Nel libro di Cormac McCarthy (e anche nel film) il genio del male si chiama Anton Chigurh: nome totalmente inventato che designa un’unica possibile figura, la morte. Se nella tradizione occidentale è un teschio nascosto dentro un cappuccio nero e dotato di falce, qui assume sembianze totalmente avulse dal contesto: ha un medievale caschetto nero, prova un pudore virginale verso il sangue delle vittime e solo nel primo corpo a corpo in cui taglia la gola all’agente fa trapelare un brivido di piacere fisico. Per il resto si comporta come un bambino: si toglie le scarpe per non fare rumore, escogita macabrissimi scherzetti, è, ironicamente, una peste, una prodigiosa, mortifera, velenosa peste. E per di più è geniale. Invece di girare armato di falce è dotato di una praticissima bombola caricata ad aria compressa e come nel più classico proverbio sulla morte gioca a testa o croce con le monetine. La morte, niente più e niente meno. Il che rende questo film, appunto, un’elegia o un racconto morale: c’è il male, c’è il bene (lo sceriffo Bell) che rappresenta la Storia (cioè le tradizioni, le leggende, gli avi, la famiglia e la stessa Storia americana – lo si può notare nell’ultimo dialogo con il padre – che è uno dei miti più grandi per gli americani dal momento che ne hanno una molto, troppo giovane), c’è, infine, il soggetto della proiezione, il motore della storia cioè il reduce Moss, uno che sta a metà strada fra i due ideali e che, in fondo, rappresenta bene l’opportunismo e l’avidità dell’uomo medio. La sua è una delle migliaia di storie sul sogno.

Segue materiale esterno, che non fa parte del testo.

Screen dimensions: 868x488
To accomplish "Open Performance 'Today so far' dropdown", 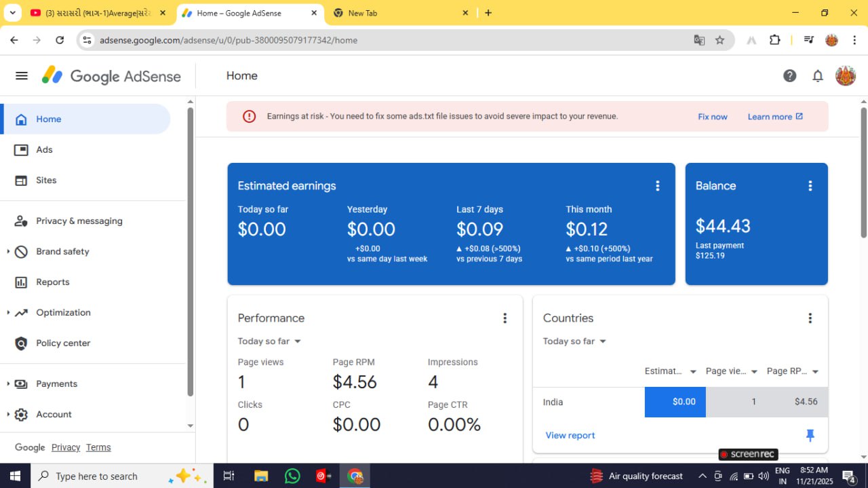I will click(x=269, y=341).
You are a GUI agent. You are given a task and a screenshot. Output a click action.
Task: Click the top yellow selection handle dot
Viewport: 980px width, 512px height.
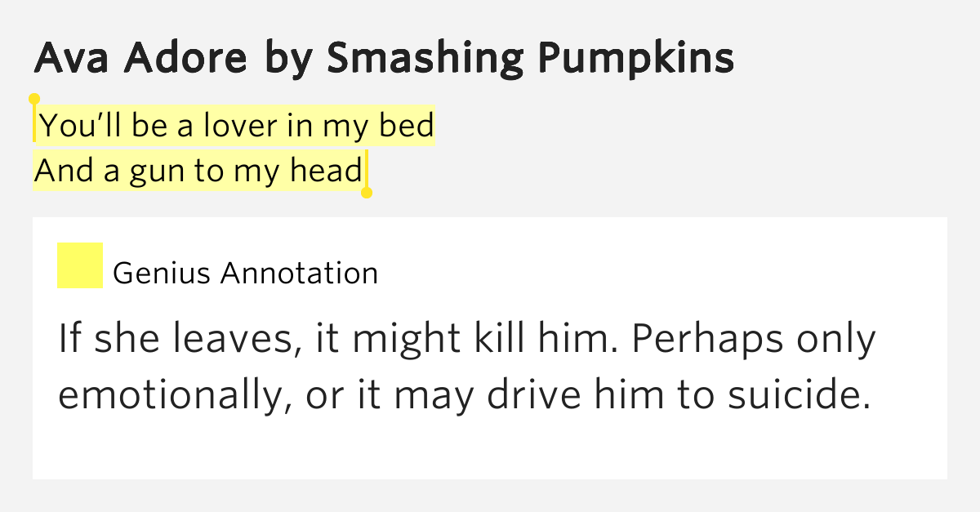[x=34, y=99]
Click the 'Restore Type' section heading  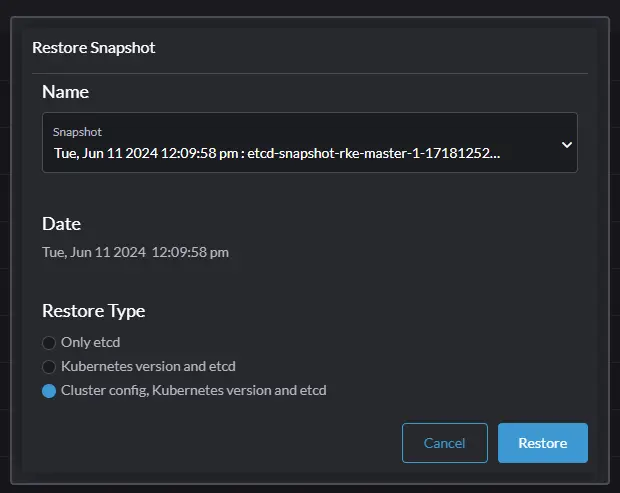tap(93, 311)
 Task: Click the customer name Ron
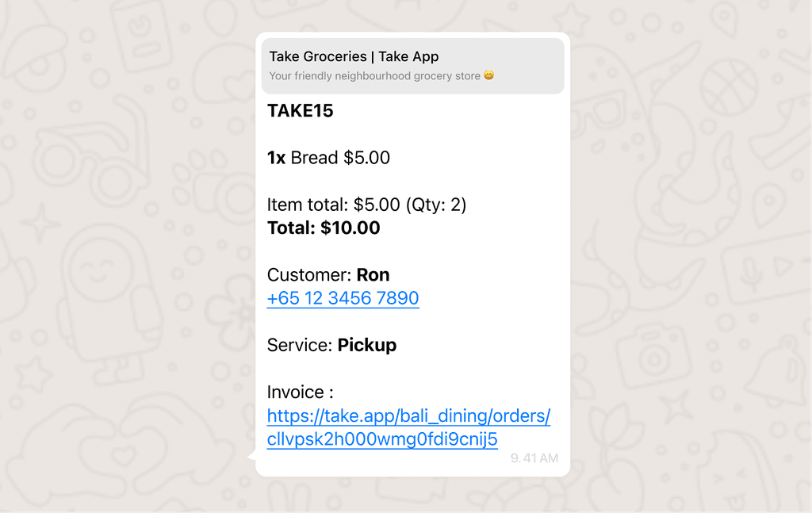click(373, 275)
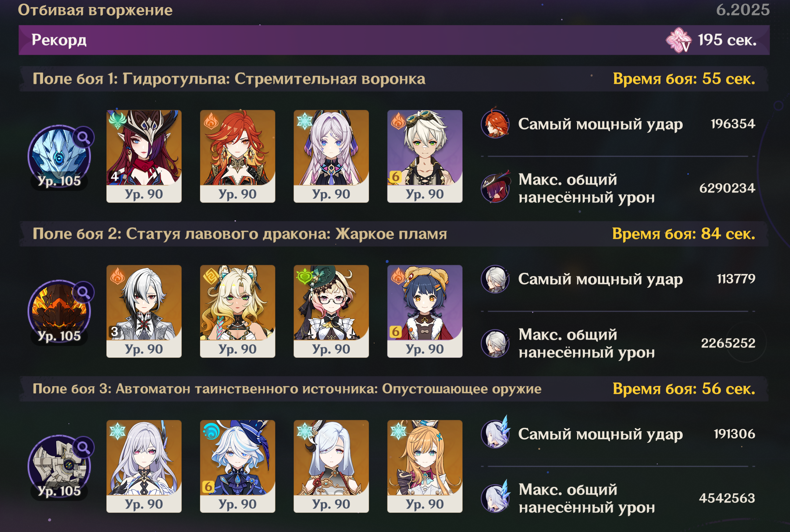Click the Поле боя 2 Статуя лавового дракона header
The image size is (790, 532).
click(x=394, y=234)
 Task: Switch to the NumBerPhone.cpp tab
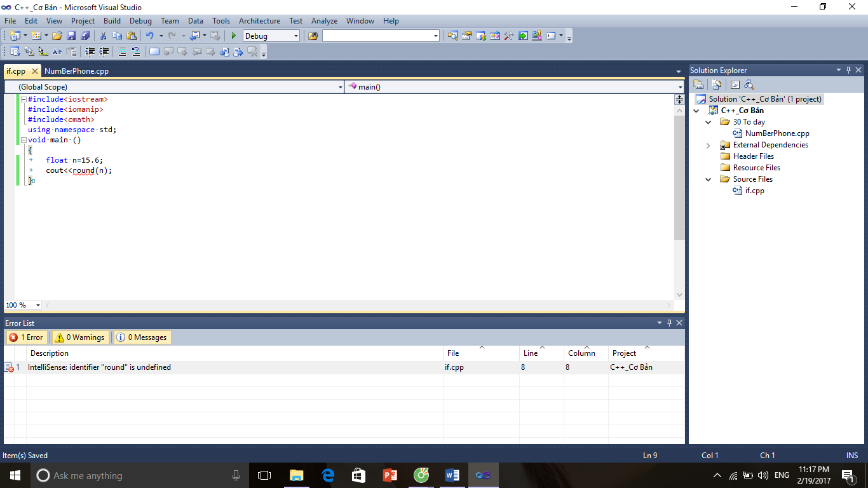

A che genere appartiene questo film? Un po’ western (c’è un bottino, una banda, l’ultimo sopravvissuto che scappa coi soldi), un po’ thriller (la suspense, i nascondigli, l’ombra e le luci), un po’ di postmoderna mescolanza in salsa horror. La rigorosa, pulitissima messinscena della violenza ricorda un Peckinpah controllato, senza barocchismi. E poi c’è la poetica dei Coen: i personaggi leggermente fuori dalle righe, le impennate grottesche e grand guignolesche e, soprattutto, il Texas, che potrebbe essere interpretato come una delle tante versioni di un tòpos coeniano: l’isolamento e la triste melanconia ma anche l’ottusità e la marginalità della provincia americana. Già in Blood Simple era il Texas, in Fargoil Minnesota, qui di nuovo il Texas, ma ciò che accomuna è il fatto che siano tutti scenari per la germinazione dell’assurda violenza. Gli attori perfetti dell’ottusità di questa fauna provinciale sono, in questo caso, l’agente della dogana, la grassa signora al reception desk dove Moss aveva il suo caravan, la cui camicetta kitsch è un piccolo compendio dell’italianità (vedere per credere), il proprietario del grocery store dall’enorme pappagorgia (e il suo dialogo con il killer vale tutto il film). Altro marchio tipico dei Coen. In bilico tra ironia e tragedia.

Last but not least: il film è vincitore di ben quattro Oscar tra cui regia e film. (c.s.)